I’ve heard some people saying that reading NY times can be helpful.. What do you think about that and for CC I got 570 on my last practice but although I am understanding the whole text still can’t get all of the questions correct.. I think it needs more reading ..so I think I’m going to be reading more things that are relevant to the topics in the test and try to get above 650 for the June’s test.. And thanks!! Mary says:

Can you explain 20 in a simple way? Mike McClenathan says:

You know, because the parabola is symmetrical at x = 0 and it goes through both bottom corners of the square, that points C and D are (3, –6) and (–3, –6), respectively.

Once you know ANY point on a graph, you can plug it into the graph’s equation to solve for constants. So let’s plug point C, (3, –6), into the equation:

h(x) = kx^2
–6 = k(3)^2
–6 = 9k
–6/9 = k
–2/3 = k Faith says:

Hello.

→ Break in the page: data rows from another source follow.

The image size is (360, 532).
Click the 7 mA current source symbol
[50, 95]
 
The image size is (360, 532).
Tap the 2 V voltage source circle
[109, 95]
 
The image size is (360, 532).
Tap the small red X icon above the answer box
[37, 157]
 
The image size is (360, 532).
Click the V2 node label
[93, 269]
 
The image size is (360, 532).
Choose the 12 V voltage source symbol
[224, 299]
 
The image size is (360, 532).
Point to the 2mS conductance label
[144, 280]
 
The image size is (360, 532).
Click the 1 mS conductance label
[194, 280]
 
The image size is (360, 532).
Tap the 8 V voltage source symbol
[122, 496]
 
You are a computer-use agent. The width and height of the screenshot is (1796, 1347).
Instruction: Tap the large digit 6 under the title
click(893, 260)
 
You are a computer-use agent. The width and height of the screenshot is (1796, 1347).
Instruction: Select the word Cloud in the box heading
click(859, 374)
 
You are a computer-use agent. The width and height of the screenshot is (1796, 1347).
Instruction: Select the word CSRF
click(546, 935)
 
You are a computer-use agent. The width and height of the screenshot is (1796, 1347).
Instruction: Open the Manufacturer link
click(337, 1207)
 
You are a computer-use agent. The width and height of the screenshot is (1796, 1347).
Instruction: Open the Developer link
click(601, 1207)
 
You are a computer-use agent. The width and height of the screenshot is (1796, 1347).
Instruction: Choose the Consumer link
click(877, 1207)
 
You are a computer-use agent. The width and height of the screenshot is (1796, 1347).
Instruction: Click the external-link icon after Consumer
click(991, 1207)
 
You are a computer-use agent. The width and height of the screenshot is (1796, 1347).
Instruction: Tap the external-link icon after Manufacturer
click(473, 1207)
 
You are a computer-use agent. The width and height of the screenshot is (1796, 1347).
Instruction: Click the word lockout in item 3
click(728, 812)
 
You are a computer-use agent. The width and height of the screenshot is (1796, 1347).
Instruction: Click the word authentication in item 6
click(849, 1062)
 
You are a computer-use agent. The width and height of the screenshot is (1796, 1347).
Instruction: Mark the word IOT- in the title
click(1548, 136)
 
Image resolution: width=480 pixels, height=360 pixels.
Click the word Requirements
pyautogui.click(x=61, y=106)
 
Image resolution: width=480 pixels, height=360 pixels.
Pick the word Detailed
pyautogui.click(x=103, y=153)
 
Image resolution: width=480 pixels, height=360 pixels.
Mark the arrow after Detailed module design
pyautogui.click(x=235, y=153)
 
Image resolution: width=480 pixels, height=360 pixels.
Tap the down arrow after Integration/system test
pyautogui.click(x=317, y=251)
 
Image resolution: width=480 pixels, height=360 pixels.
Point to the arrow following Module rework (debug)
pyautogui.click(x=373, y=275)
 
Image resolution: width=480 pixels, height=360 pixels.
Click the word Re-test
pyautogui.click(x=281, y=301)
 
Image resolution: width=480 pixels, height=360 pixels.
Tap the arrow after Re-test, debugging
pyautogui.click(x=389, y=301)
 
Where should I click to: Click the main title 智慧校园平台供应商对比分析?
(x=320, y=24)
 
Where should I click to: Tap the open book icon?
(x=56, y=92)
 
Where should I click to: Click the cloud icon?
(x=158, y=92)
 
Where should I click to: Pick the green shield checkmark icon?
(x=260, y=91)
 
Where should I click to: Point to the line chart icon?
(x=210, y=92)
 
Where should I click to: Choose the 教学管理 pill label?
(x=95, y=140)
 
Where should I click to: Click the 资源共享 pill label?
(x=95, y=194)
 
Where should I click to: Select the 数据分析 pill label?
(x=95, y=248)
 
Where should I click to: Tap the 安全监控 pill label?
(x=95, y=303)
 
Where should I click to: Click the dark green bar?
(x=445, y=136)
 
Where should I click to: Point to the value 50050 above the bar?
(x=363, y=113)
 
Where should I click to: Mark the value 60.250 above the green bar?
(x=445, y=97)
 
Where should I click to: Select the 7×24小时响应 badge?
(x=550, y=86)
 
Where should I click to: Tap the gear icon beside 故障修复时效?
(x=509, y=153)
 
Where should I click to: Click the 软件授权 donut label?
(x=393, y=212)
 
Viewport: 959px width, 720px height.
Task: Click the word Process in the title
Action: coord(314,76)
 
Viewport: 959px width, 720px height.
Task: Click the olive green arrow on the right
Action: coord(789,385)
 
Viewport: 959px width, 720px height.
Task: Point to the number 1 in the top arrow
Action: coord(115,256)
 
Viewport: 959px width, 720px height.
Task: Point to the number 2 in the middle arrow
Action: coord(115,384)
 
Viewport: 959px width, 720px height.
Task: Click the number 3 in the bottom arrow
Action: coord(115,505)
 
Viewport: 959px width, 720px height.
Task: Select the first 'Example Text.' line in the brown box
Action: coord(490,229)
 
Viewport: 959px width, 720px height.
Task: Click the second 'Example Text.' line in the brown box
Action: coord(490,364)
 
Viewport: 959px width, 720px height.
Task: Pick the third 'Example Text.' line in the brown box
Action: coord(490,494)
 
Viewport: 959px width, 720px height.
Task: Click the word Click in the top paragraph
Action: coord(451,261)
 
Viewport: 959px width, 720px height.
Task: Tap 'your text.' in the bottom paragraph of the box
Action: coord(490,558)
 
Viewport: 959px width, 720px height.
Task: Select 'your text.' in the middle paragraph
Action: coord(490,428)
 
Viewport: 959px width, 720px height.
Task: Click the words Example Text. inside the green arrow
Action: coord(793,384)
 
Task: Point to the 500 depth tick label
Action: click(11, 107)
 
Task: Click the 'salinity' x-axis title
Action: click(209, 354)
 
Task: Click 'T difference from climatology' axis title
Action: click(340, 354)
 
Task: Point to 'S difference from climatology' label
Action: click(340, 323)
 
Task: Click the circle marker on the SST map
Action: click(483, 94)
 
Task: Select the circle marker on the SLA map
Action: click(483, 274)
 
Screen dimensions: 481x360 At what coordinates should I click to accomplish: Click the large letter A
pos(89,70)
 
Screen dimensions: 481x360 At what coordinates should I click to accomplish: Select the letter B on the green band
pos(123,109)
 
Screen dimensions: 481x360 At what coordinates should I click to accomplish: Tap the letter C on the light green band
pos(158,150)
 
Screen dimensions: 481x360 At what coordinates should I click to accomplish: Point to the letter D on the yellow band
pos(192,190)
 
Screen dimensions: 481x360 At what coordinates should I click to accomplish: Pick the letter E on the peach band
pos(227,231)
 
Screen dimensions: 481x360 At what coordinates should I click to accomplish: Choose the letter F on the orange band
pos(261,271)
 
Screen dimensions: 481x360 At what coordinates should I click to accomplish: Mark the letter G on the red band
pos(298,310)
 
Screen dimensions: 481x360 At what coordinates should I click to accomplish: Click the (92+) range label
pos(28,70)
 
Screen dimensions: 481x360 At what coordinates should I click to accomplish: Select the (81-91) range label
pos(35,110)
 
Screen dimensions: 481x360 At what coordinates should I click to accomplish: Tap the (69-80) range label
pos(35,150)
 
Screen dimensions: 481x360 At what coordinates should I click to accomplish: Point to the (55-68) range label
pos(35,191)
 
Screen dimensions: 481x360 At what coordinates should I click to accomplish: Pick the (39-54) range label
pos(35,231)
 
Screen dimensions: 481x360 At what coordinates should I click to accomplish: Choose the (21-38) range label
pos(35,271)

Uhm I was wondering what you’re supposed to do when given certain point on the parabola. For instance, (0.10) and horizontal to it is (7,10), vertical to that is (T, 0) and horizontal to that is (-1.5, 0), They’re asking for the T. (0,10 and -1.5, 0 are under eachother and the others are too). Thank you in advance:) Mike McClenathan says:

(0, 10) and (7, 10) tell you that the parabola is symmetrical around the x = 3.5 line (right smack in the middle of x = 0 and x = 7). You can use that symmetry line to solve for t. How far away is (–1.5, 0) from the x = 3.5 line? It’s 5 away. Therefore, t must be 5 away in the other direction: 8.5.